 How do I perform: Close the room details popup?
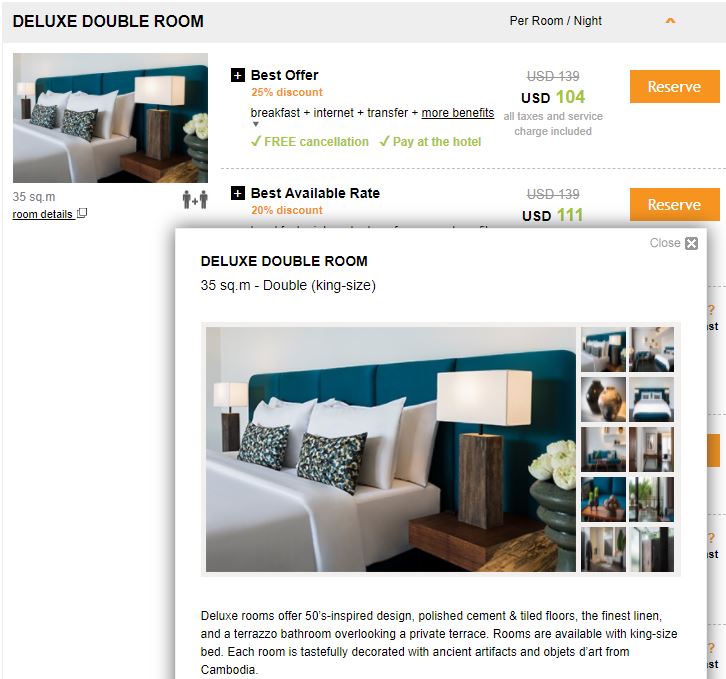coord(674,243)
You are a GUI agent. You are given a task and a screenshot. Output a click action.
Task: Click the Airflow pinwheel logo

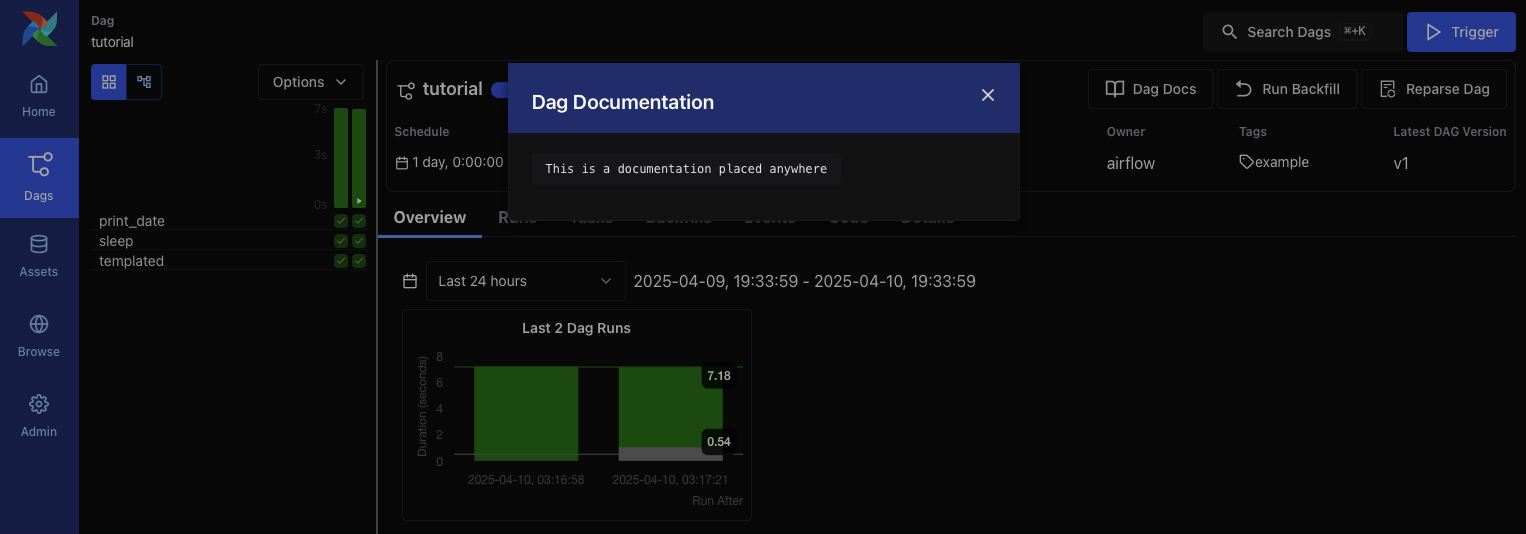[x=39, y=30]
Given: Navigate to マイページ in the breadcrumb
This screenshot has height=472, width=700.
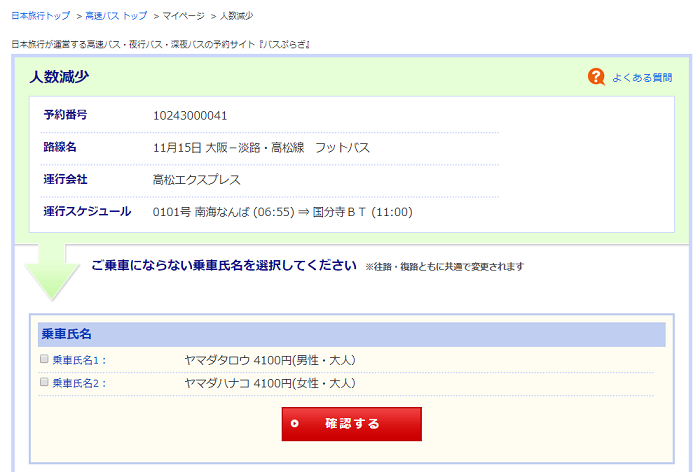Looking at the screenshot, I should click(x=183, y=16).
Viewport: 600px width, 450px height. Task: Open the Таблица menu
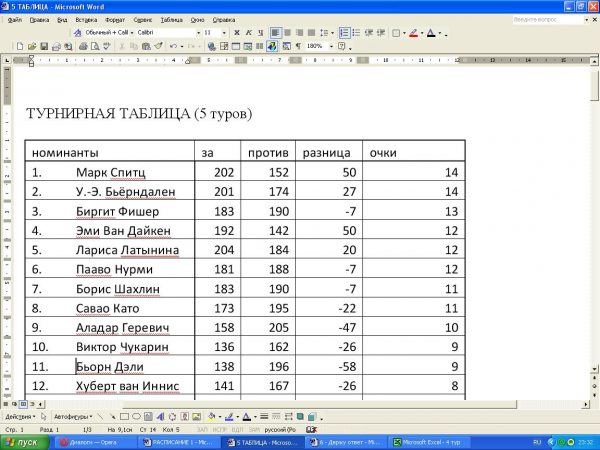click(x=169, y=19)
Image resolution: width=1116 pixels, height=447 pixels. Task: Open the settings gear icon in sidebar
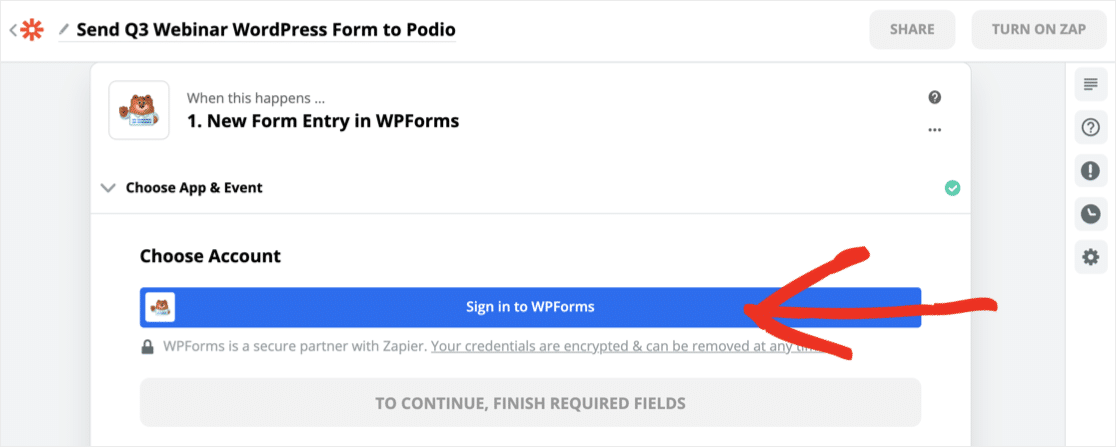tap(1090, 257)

::::

▶ _WORK TO DO_
Copy the lines from the first line through the one containing "[x=39, y=30]", both ends included and requests kept, scaling every coordinate in the answers by 0.8 and rounding each to a whole number, with halves rounded up. Leave the pictures out.

▶ _OUTPUT_
 How do I perform: Close the room details popup?
coord(539,194)
You are a GUI agent. You are given a task and a screenshot. Output a click action.
Task: Click the Airflow pinwheel logo

[x=31, y=24]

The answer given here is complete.